Following the refusal of Howard & Bullough's management to meet the demands of the Amalgamated Society of Engineers (ASE) for trade union recognition and a minimum wage, up to 600 engineers at the works went on strike on 2 July. Six days later, the management locked-out the whole workforce of nearly 5,000 men and boys. Although members of the A.S.E. received £1/week lock-out pay while on strike and 1100 members of the Gasworkers and General Labourers Union received 10s (50 pence)/week, some 2,000 non-union workers were left without any income. At this time, the defensive Battle of Mons was being fought and the War Office was actively seeking to recruit men. A Pals battalion had been raised in Manchester, and the Mayor of Accrington undertook to raise a battalion of Accrington Men.
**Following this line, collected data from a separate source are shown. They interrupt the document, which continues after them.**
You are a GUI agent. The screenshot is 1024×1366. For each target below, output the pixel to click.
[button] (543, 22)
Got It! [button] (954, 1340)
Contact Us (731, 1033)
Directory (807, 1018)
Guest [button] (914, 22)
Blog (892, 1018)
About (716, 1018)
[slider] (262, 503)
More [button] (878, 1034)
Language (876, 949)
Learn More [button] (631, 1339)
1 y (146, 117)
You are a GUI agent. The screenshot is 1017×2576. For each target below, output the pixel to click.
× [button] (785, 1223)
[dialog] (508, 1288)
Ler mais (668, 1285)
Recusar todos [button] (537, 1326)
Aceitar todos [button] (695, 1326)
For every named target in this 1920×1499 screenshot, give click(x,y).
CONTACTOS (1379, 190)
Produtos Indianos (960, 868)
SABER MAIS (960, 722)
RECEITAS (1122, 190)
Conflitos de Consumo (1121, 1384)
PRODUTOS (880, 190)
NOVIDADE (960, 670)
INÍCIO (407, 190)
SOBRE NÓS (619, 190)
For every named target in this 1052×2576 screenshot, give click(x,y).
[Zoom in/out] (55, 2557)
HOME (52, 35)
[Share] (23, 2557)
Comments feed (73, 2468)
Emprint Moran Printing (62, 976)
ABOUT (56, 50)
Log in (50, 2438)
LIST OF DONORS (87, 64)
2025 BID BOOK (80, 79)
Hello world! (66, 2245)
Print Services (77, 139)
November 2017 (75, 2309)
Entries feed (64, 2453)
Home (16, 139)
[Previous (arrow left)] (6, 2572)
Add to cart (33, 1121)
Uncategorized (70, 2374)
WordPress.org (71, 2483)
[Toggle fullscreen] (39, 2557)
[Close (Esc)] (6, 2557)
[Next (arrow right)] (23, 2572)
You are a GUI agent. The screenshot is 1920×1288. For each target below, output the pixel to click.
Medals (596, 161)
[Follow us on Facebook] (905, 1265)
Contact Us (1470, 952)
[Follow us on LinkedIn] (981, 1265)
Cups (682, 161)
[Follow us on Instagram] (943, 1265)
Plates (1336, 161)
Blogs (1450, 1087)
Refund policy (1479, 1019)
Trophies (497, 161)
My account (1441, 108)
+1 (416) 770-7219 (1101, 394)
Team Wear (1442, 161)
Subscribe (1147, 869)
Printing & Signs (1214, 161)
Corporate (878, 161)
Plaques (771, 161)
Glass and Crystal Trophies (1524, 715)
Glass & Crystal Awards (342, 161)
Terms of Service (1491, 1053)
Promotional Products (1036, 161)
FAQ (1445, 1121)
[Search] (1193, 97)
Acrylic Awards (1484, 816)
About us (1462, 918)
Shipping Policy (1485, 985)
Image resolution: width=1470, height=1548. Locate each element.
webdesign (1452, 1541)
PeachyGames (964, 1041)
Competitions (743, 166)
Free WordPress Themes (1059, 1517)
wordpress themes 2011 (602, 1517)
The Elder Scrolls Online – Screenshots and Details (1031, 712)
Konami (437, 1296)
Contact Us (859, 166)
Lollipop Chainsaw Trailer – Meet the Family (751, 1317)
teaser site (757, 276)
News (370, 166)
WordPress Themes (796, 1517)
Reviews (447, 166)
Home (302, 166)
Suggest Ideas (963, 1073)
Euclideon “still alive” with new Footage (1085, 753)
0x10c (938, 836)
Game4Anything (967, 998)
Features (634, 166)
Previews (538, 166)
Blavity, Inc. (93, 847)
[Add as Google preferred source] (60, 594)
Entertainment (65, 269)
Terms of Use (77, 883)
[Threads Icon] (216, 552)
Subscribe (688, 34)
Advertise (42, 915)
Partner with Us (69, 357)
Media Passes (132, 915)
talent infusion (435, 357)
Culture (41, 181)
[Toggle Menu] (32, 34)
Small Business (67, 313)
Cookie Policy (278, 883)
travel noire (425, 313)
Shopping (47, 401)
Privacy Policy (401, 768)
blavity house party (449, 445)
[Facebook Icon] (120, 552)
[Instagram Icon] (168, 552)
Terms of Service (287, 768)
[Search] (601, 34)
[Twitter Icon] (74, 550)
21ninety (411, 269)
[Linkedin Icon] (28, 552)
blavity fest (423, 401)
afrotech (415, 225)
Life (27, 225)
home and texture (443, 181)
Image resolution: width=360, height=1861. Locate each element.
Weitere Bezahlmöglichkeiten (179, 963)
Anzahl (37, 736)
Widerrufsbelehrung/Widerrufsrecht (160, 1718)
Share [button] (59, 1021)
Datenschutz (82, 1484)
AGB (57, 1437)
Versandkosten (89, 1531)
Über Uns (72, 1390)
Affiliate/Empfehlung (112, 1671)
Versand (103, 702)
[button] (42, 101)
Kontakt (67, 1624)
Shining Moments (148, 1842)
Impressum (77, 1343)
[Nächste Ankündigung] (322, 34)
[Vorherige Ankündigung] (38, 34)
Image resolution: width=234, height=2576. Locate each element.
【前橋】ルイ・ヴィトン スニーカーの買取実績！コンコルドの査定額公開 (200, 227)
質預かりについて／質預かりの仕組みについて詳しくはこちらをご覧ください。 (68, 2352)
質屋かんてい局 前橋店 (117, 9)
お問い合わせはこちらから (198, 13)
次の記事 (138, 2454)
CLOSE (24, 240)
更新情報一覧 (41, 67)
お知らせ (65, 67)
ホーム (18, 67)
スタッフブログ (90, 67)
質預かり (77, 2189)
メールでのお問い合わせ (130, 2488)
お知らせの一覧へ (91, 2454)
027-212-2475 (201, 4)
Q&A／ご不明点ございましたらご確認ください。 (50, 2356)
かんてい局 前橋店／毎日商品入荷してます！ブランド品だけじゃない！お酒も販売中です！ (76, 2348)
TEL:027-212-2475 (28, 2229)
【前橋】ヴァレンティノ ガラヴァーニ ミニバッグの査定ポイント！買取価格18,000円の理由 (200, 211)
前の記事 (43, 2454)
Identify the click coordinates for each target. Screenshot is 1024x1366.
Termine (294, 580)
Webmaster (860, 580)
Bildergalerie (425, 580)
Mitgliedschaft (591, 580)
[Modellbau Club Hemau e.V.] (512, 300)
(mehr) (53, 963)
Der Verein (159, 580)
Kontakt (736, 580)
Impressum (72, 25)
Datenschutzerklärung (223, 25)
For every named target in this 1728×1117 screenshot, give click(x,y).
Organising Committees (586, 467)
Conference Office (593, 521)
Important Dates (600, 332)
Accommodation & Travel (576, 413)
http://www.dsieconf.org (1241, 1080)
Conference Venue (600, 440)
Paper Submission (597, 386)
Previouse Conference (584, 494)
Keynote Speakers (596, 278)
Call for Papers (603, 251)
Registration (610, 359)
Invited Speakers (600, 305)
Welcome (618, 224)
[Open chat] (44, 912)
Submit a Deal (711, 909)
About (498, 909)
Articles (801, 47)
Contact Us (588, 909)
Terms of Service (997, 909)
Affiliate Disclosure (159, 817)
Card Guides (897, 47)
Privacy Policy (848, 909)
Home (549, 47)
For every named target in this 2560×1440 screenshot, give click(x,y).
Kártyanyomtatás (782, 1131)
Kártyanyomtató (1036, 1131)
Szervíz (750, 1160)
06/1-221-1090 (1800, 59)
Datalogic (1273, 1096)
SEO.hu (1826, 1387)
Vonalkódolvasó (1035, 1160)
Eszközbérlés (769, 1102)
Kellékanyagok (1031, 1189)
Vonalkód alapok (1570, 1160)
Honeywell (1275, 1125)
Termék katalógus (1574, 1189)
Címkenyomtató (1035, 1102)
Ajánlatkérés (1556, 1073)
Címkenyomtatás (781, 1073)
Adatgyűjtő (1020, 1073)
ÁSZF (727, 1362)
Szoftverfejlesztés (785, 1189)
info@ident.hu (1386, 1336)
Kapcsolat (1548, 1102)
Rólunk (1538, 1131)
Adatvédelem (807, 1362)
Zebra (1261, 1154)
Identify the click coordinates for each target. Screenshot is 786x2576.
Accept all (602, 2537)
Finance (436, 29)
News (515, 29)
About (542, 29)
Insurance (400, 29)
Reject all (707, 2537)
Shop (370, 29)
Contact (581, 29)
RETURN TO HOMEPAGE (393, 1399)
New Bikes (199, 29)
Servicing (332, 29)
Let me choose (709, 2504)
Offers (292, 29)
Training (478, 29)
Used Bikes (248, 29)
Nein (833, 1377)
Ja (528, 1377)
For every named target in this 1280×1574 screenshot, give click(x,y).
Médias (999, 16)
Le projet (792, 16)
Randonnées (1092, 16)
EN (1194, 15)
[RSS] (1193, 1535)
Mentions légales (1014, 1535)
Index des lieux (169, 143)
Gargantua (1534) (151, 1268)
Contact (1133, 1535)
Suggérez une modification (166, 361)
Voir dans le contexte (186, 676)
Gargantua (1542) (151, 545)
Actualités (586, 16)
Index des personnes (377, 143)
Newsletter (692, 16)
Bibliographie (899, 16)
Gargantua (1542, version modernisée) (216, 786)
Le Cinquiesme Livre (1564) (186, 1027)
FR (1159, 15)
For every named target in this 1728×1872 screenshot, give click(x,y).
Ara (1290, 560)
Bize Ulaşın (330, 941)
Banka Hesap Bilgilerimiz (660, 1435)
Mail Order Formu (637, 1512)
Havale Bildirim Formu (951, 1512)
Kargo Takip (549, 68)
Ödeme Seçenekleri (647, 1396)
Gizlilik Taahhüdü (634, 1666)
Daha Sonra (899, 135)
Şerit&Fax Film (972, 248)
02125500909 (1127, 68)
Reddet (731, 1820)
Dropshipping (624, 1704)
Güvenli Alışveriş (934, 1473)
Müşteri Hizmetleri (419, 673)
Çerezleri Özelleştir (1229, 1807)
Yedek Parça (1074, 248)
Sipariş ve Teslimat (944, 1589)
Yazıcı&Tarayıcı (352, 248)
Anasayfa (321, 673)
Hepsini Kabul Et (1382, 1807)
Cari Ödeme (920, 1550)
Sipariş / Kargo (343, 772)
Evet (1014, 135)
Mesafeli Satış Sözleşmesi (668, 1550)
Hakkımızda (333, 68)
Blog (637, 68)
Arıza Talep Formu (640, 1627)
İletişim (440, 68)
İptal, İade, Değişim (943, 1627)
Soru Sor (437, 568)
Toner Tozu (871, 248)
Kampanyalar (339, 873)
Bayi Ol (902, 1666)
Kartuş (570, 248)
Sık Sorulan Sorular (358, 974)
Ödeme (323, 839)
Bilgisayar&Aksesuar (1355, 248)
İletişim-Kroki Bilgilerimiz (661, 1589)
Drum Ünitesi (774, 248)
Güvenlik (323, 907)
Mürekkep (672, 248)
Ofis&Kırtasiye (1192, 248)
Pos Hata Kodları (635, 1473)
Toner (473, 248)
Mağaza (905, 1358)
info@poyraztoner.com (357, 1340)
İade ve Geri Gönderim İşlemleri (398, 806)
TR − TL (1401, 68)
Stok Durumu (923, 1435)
During the Second World War they turned to manufacture of armaments such as bayonets, shells, gun carriages, mine sinkers and aircraft components.

In the recession of the 1930s, Platt Brothers, Howard and Bullough, Brooks and Doxey, Asa Lees, Dobson and Barlow, Joseph Hibbert, John Hetherington and Tweedales and Smalley merged to become Textile Machinery Makers Ltd., but the individual units continued to trade under their own names until the 1970s, when they were rationalised into one company called Platt UK Ltd. In 1991 the company changed its name to Platt Saco Lowell. The Globe Works closed in 1993.

==Bullough's inventions==

James Bullough improved his loom by inventing various components, including the "self-acting temple", which kept the woven cloth at its correct width, the weft fork (patented 1841 but disputed by Osbaldeston) and a loose reed that allowed the lathe to back away on encountering a shuttle trapped in the warp. Bullough also invented a simple but effective warning device which rang a bell every time the warp thread broke on his loom. He worked with William Kenworthy at Brookhouse Mills, with whom he applied his inventions to develop an improved power loom that became known as the Lancashire Loom.

John Bullough, with James Whittaker and John Walmsley, developed a machine, patented in 1852, that sized two warps and wound them on two beams simultaneously.

==Philanthropy==
In accordance with the traditions of the times, Bulloughs attempted to improve the lives of its workers with acts of philanthropy. It gave James Bullough Park to the town of Accrington in 1913, and the Globe Tennis club grounds in 1926.